Sheriff-depute Roxburghshire Mar. 1748-Nov. 1753; ld. of Admiralty Nov. 1756-Apr. 1757, June 1757-61; ld. of Treasury Mar. 1761-May 1762; treasurer of the chamber May 1762-Mar. 1770; P.C. 14 July 1762; keeper of the signet [S] Dec. 1766- d.; treasurer of the navy Mar. 1770- d.
Elliot’s father and grandfather, staunch ‘Revolution Whigs’, both owed their promotion to the bench to their close friendship with John, Duke of Argyll. Gilbert, after a frugally restricted European tour, returned to Edinburgh in June 1745, ‘a fine gentleman and polite scholar’ with a taste for poetry, history, and philosophy, but little zest for the Scottish bar. ‘Nature’, he wrote, ‘never meant me for a lawyer.’1 Nevertheless he soon gained a great reputation, and attracted the notice of Archibald, Duke of Argyll.
When in London he attended Commons debates, conceived an admiration for Pitt, an ambition to join his friends William Mure, James St. Clair, George and Charles Townshend, in Parliament, and particularly to emulate James Oswald.2 Possessed through his marriage of an independent income, he became a leader of Edinburgh literary society, and an intimate of David Hume.

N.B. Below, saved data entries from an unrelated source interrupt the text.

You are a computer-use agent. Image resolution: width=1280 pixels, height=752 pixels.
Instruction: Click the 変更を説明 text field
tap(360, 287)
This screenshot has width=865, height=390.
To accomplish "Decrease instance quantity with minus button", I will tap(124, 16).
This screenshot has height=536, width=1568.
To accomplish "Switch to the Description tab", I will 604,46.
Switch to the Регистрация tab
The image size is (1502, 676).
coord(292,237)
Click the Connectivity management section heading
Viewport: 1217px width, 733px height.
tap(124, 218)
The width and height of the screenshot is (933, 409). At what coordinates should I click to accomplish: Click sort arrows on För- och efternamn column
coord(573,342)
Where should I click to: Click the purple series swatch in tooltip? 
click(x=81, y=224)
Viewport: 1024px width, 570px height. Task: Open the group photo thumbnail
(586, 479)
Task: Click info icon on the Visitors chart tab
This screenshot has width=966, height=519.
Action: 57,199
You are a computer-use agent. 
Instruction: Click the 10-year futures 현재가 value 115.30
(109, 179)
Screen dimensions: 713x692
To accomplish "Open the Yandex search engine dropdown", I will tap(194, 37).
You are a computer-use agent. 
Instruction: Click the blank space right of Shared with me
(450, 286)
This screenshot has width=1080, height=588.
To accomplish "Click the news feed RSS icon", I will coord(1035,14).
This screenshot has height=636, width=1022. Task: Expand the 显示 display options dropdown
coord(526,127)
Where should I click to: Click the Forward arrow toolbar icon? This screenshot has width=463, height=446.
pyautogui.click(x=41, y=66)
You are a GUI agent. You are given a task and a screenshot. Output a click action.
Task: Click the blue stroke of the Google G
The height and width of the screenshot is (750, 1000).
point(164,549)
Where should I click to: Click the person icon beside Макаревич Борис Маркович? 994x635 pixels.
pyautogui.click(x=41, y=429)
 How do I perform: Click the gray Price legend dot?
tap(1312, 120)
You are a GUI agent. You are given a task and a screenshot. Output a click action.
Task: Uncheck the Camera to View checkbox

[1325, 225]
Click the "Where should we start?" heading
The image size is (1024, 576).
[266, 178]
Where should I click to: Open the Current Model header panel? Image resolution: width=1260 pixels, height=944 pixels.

Argyll encouraged his hopes of a parliamentary seat and on a vacancy in Selkirkshire gave him his interest and obliged John Murray to retire. Argyll wrote to Pelham, 4 Sept. 1753:3
Mr. Elliot ... is sure of his election. I believe this young gentleman will be above the common run; he has more of an English manner at the bar than any I see in Scotland.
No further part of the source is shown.